Hi-tech mental health help
ANY teenager seeking help for a mental illness will soon be able to connect “immediately” with highly personalised care as part of a new online platform promising to “Uberise” mental health care.
A major barrier for young people seeking care — especially those living in remote areas — is limited access to high-quality mental health services.
About 3.9 million Aussies experienced a mental health disorder in the past 12 months but only 1.8 million — less than half — accessed treatment.
The “Project Synergy” platform does not provide direct medical advice but instead “guides and supports” patients and their health professionals to decide suitable care options, according to a supplement published today in the Medical Journal of Australia.
The Federal Governmentbacked tool does this by collecting their personal and health information which is “stored, scored and reported back” in an effort to promote collaborative care.
“It puts the person at the centre of their own care and is data-driven and delivered immediately … in real-time … thereby facilitating right care, first time,” authors of the supplement wrote.
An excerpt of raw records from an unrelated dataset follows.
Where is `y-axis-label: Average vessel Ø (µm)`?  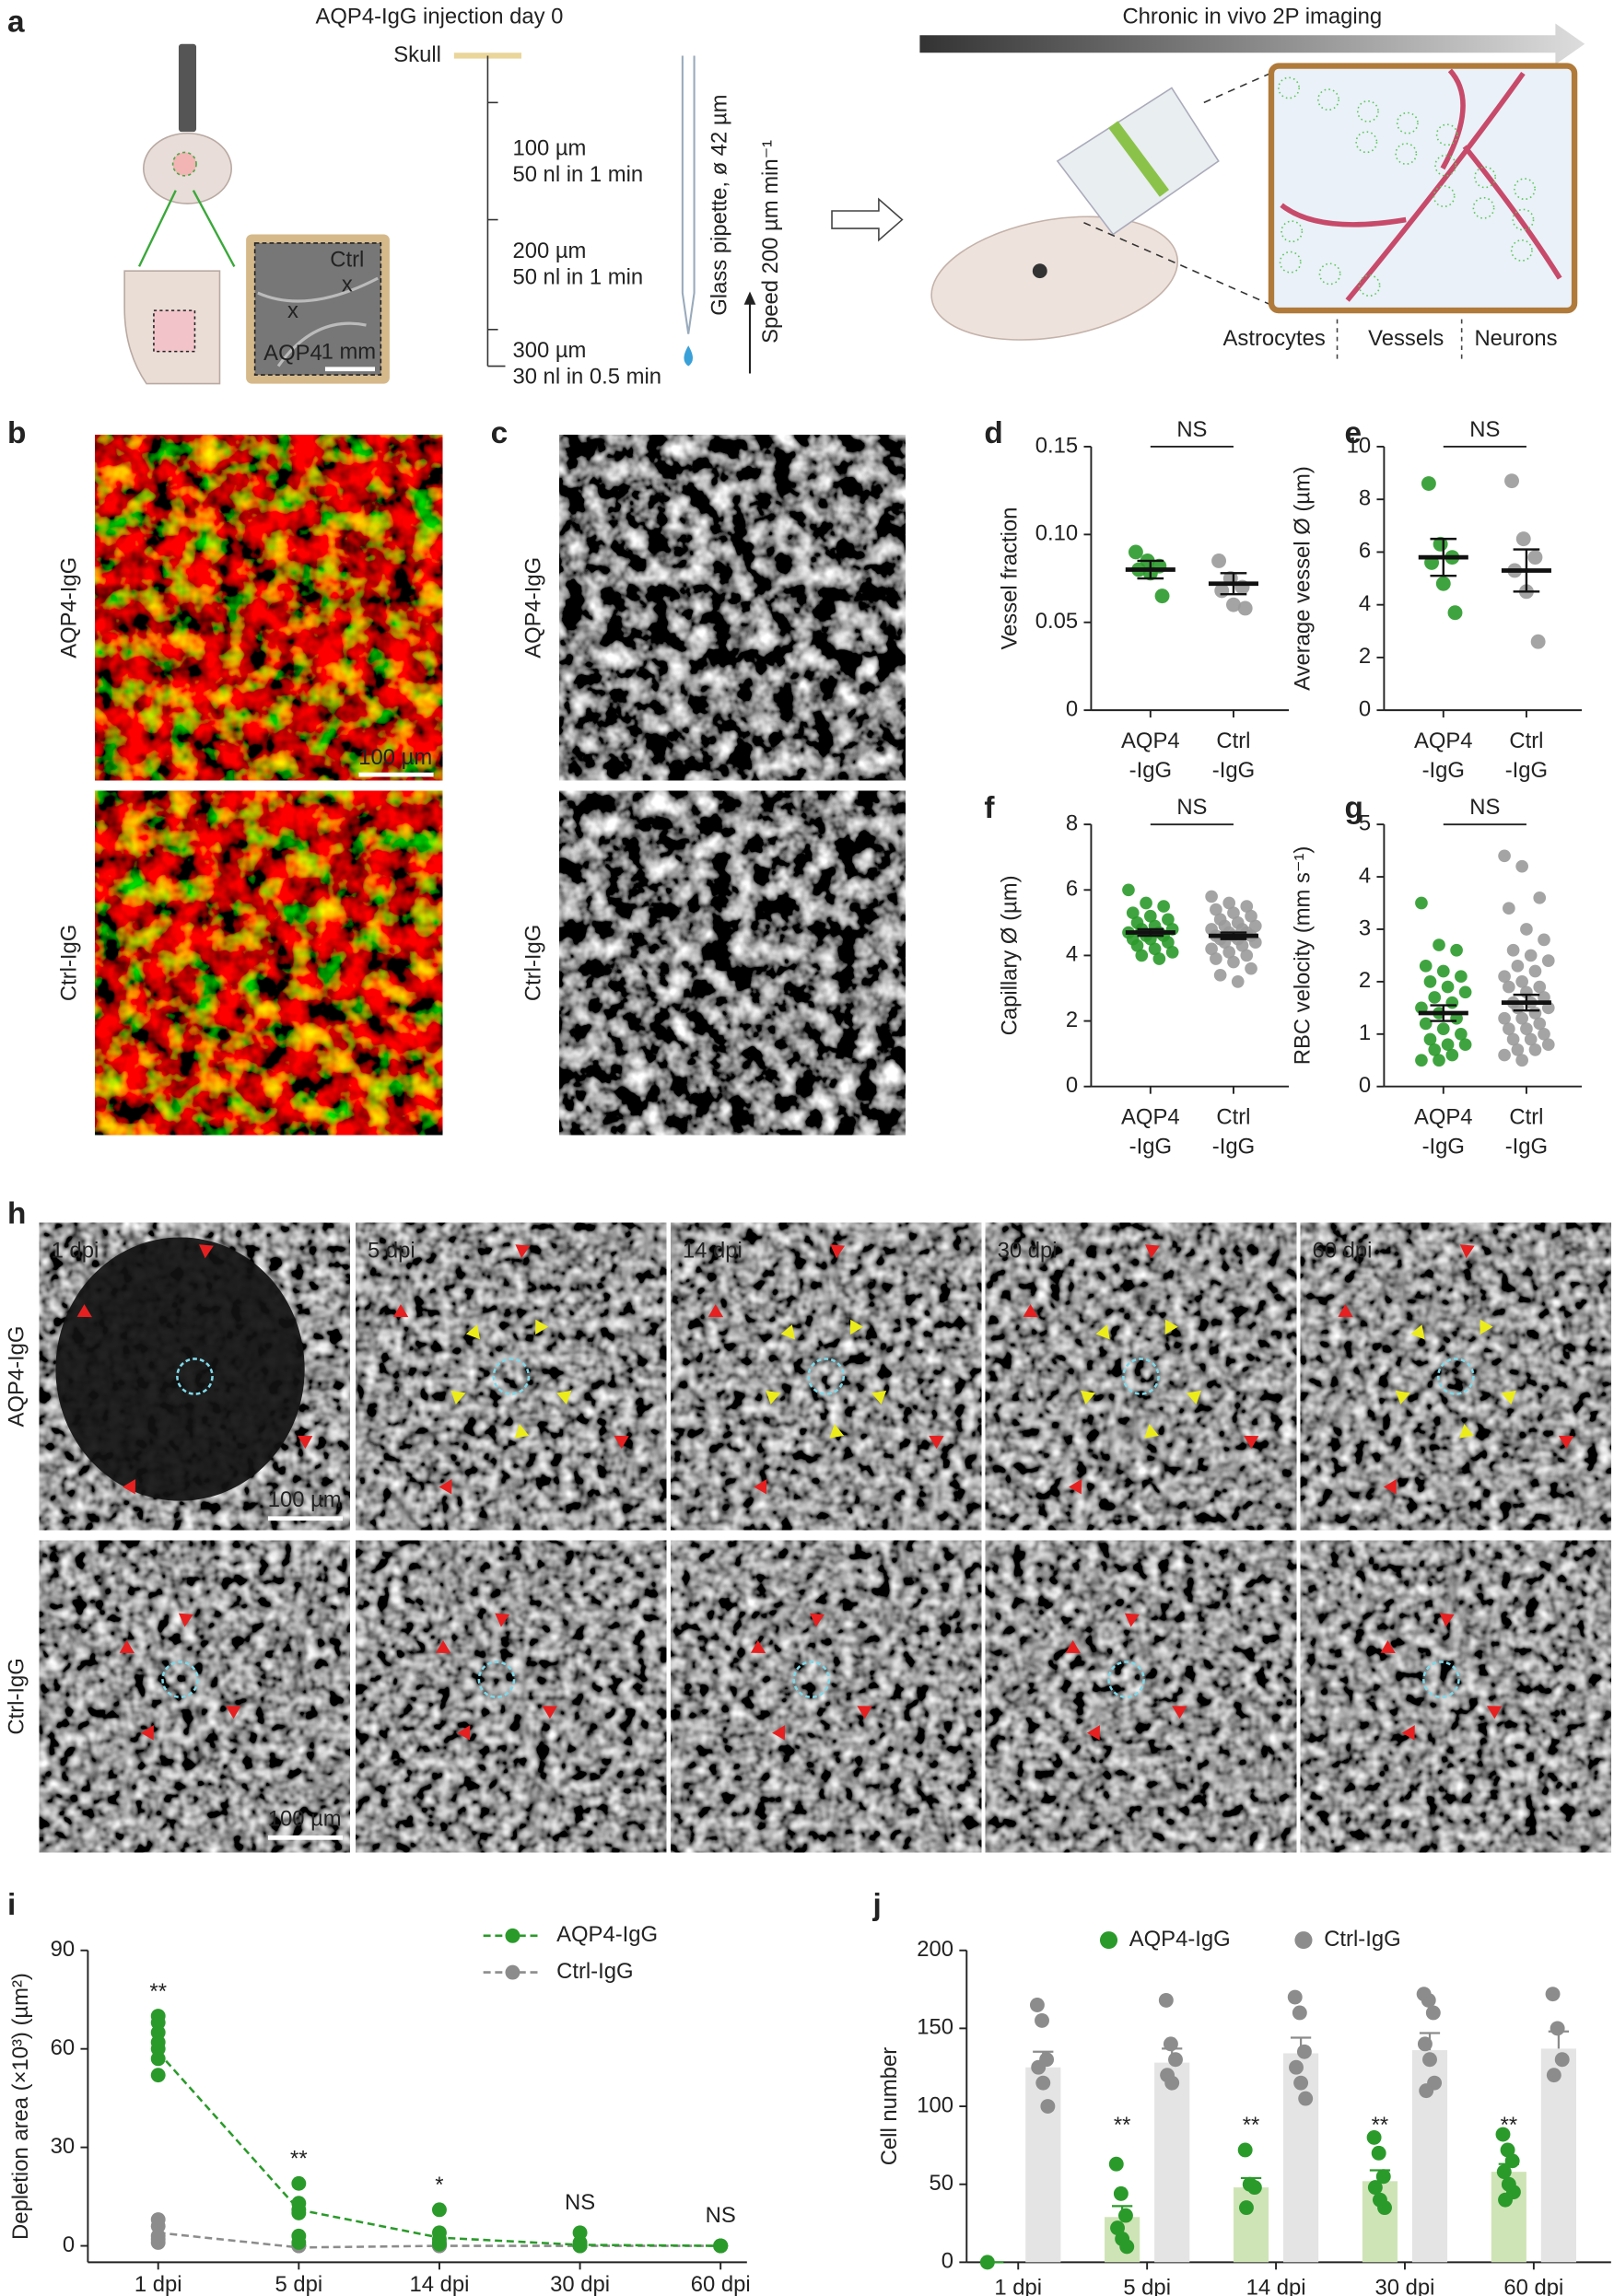 y-axis-label: Average vessel Ø (µm) is located at coordinates (1302, 578).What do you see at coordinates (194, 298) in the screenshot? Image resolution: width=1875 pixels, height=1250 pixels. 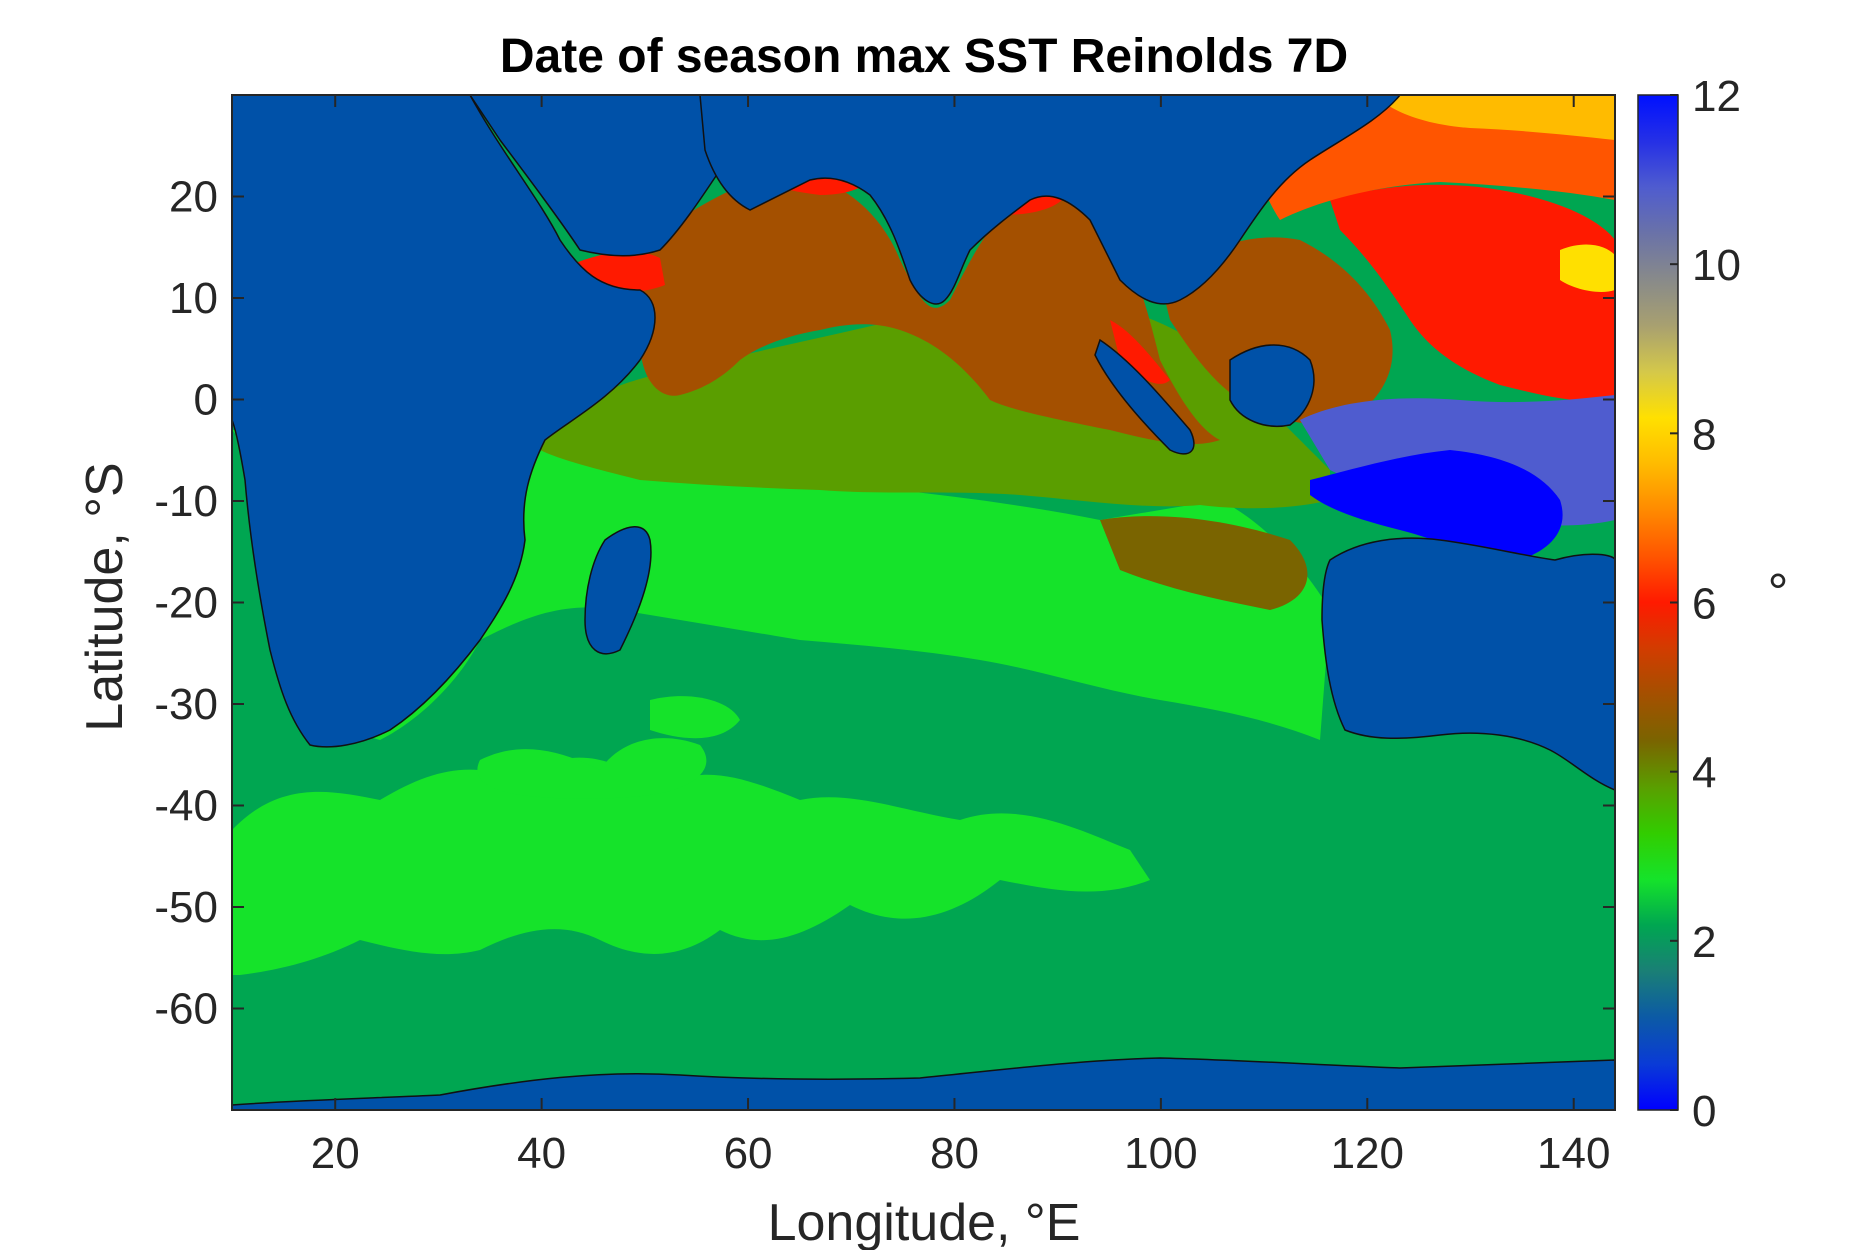 I see `y-tick-label: 10` at bounding box center [194, 298].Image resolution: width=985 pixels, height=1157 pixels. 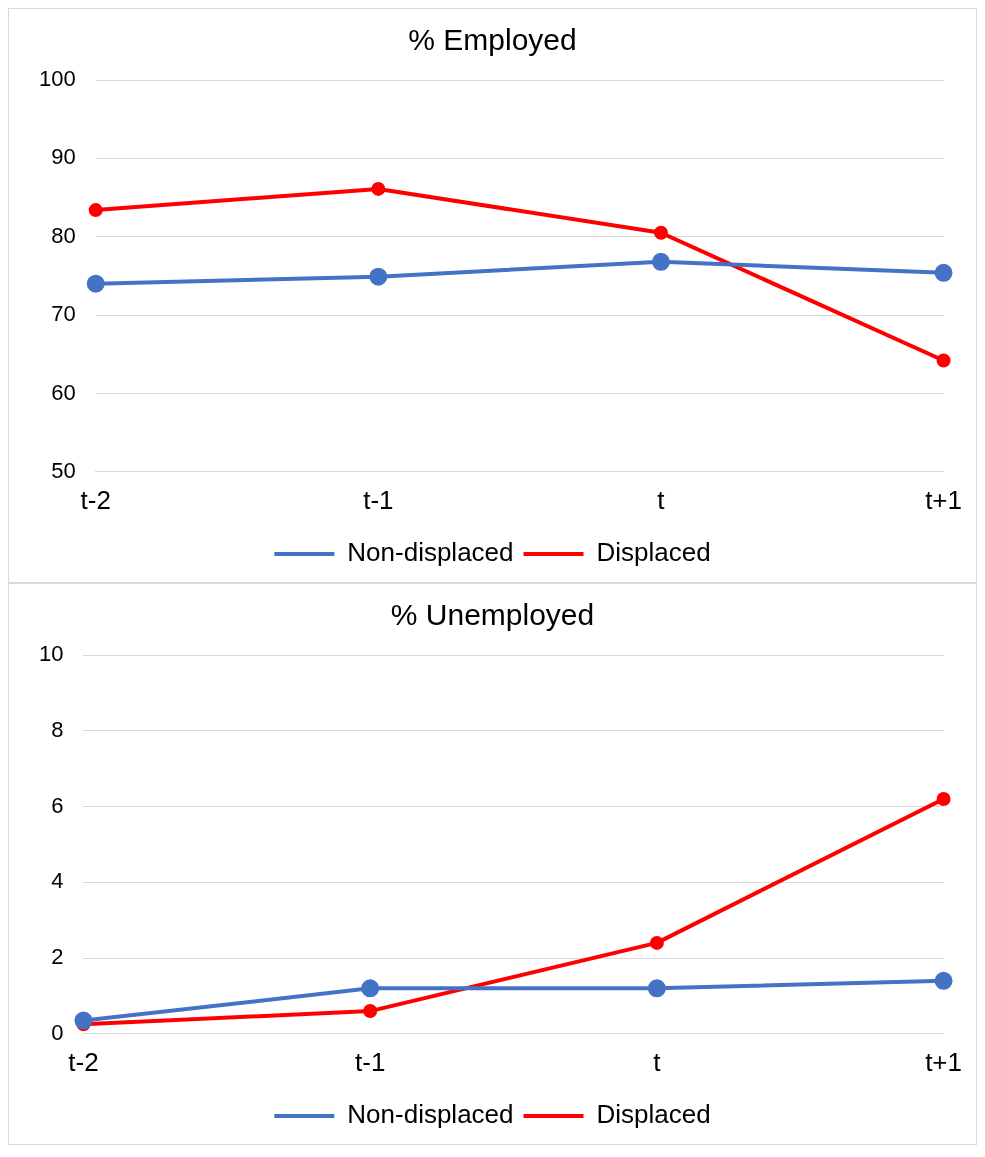 I want to click on y-tick-label: 2, so click(x=58, y=957).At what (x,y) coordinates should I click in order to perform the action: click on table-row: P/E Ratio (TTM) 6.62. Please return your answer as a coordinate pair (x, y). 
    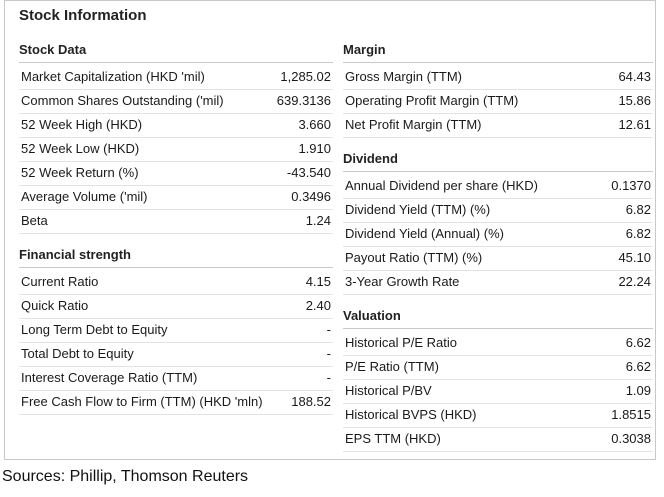
    Looking at the image, I should click on (498, 368).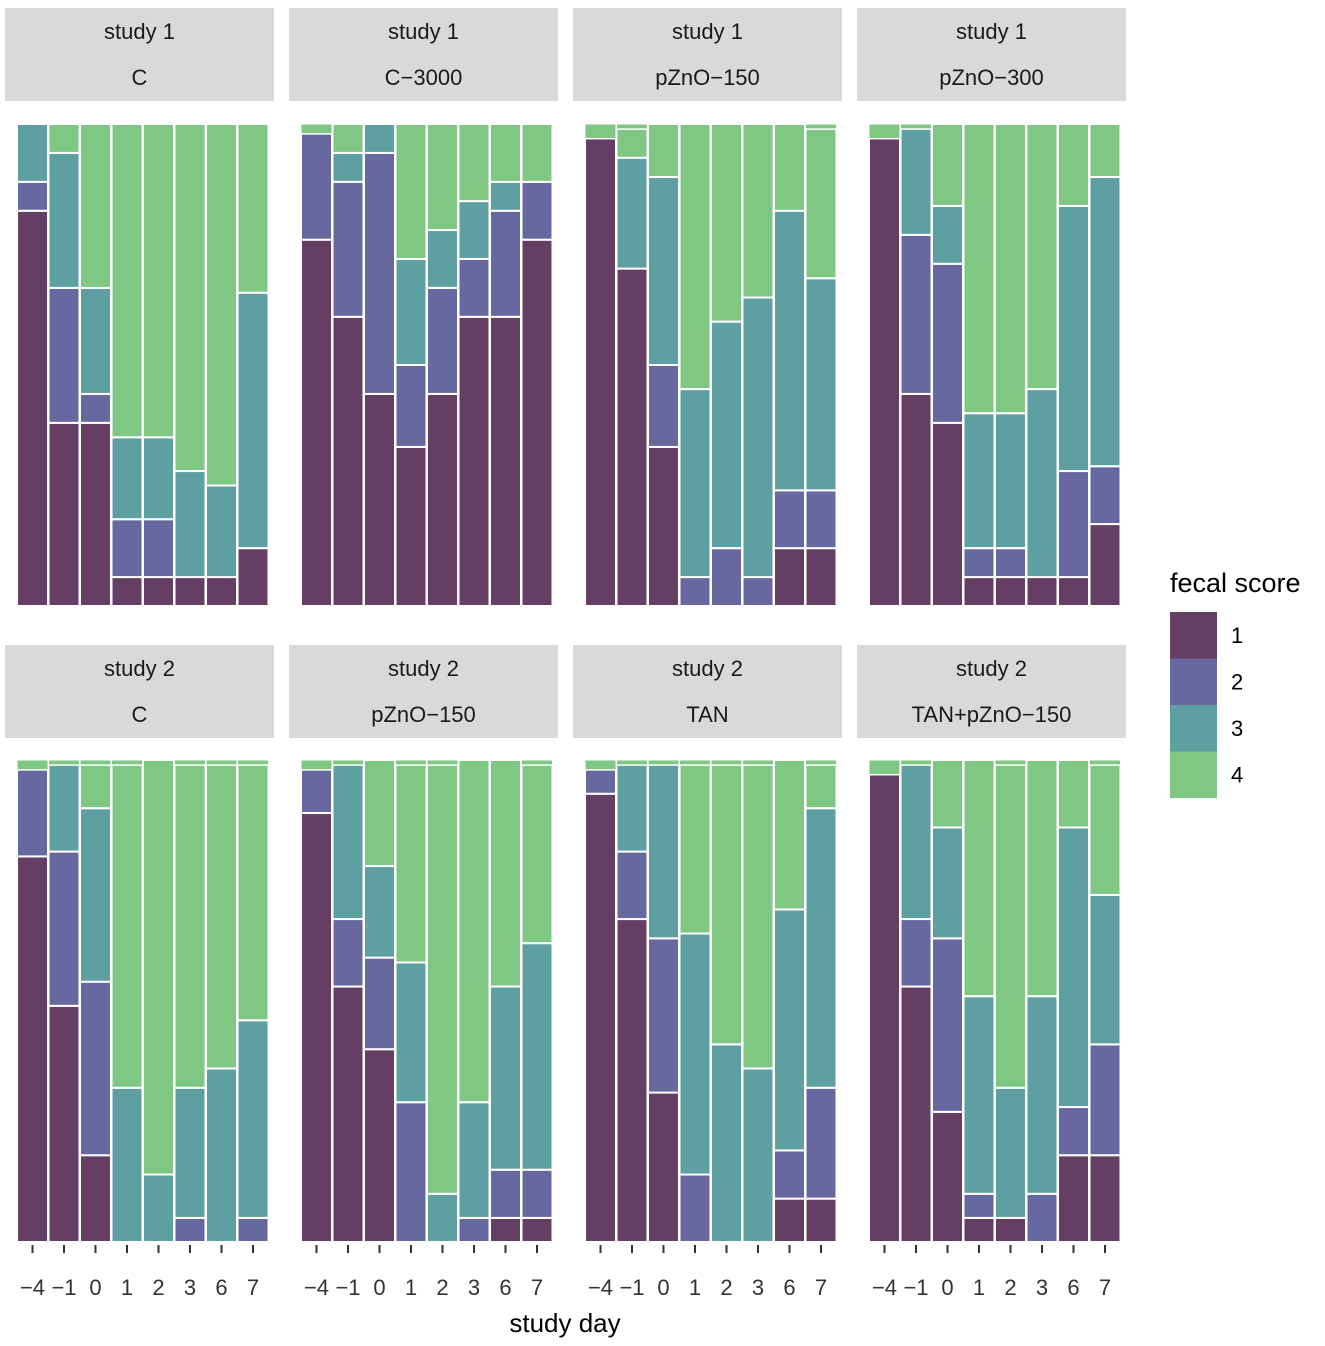 The image size is (1325, 1346). I want to click on x-tick-label: 0, so click(379, 1288).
The platform has already been tested on four groups of young people: those who are attending university, at risk of suicide, living in disadvantaged NSW communities and attending headspace centres.
Lead author Ian Hickie, from the University of Sydney’s Brain and Mind Centre, said digitally enhanced care — which he described as an “Uberisation of services” — was unavoidable.
“Given the rapid spread of health-information technologies and the unmet demand for mental health services, extensive deployment of digitally enhanced care is now inevitable,” Professor Hickie wrote in the journal article.
“People expect access to digital tools that support greater choice, convenience, lower cost and higher quality care. However, given the broader sociopolitical concerns about the impacts of health-information technologies, those engaged in this deployment will need to answer substantive ethical, legal and funding questions.”
Prof Hickie said these questions need to be addressed “urgently” and explore whether the services provided should be government- funded or for-profit entities, as well as look at whether they require a high level or regulation or minimal oversight.
There has been increased scrutiny on mental health in NSW after a stabbing and an incident where a woman allegedly beheaded her mother. Both offenders had a history of mental illness.
The Federal Government has invested $30 million in the Project Synergy platform.
Trials are expected to finish next year.